Call to Order and Roll Call
The4th meeting of the Interim Joint Committee on Labor and Industry was held on Thursday, October 21, 2010, at 1:00 PM, at the Lexington Center, Lexington, Kentucky. The committee met jointly with the Interim Joint Committee on Economic Development. Senator Alice Forgy Kerr, Chair, of both committees, called the meeting to order, and the secretary called the roll.
Members:Senator Alice Forgy Kerr, Co-Chair; Representative Rick G. Nelson, Co-Chair; Senators Julian M. Carroll, Denise Harper Angel, Katie Kratz Stine, Gary Tapp, Robin L. Webb, and Jack Westwood; Representatives Will Coursey, C. B. Embry Jr., Bill Farmer, Tim Firkins, Richard Henderson, Charlie Hoffman, Dennis Horlander, Joni L. Jenkins, Thomas Kerr, Adam Koenig, Mary Lou Marzian, Charles Miller, Terry Mills, Tom Riner, and Brent Yonts.
Guests: Barry McNees, Developer, The Lexington Distillery Project; John Nicholson, Executive Director, Kentucky Horse Park; Beth Brinley, Commissioner, Department of Workforce Development; William Monterosso, Executive Director, Office of Employment and Training; Tom West, Executive Director, Kentucky Workforce Investment Board.
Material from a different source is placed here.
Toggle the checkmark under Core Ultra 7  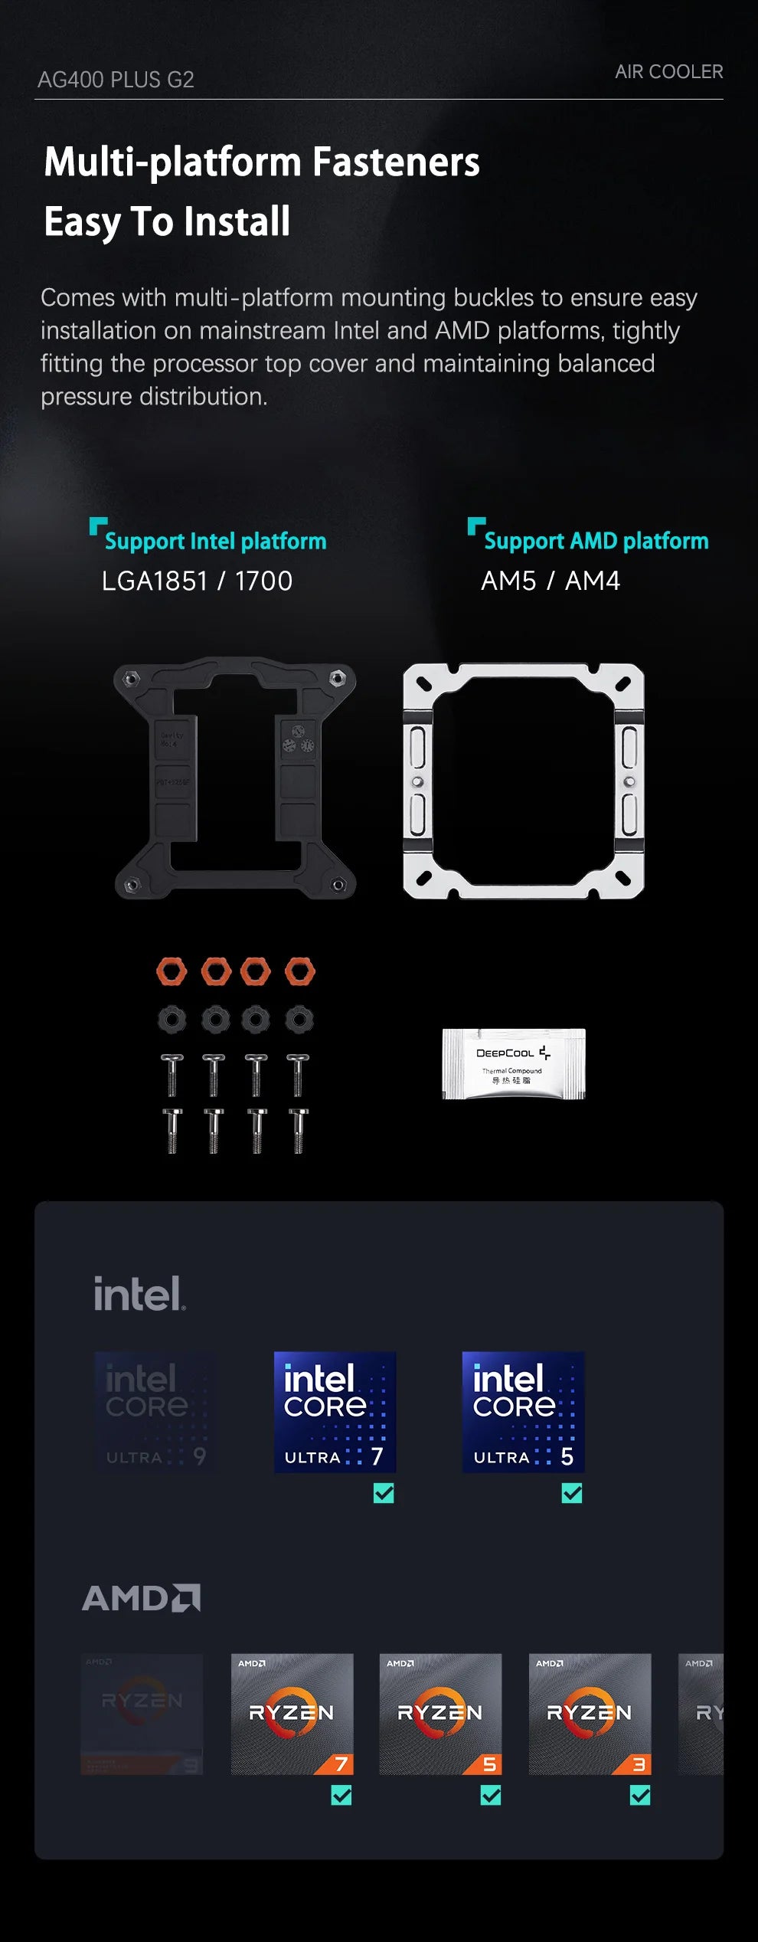[384, 1492]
A motion and a second were made to approve the minutes of the August and September meetings. The minutes were approved.
Senator Kerr introduced guests Tom West, Beth Brinley, and William Monterosso.
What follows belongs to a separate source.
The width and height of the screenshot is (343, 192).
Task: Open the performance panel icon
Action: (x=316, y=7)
Strategic Plan of the Kentucky Workforce Investment Board
Tom West, Executive Director, Kentucky Workforce Investment Board (KWIB), Beth Brinley, Commissioner of the Department of Workforce Investment, and William Monterosso, Executive Director of the Office of Employment and Training, presented the strategic plan of the Kentucky Workforce Investment Board (KWIB). Mr. West said the KWIB was reenergized and renewed last year. More than half of the 42 members of KWIB are from the private sector. Other members include cabinet officials, legislators, and labor representatives.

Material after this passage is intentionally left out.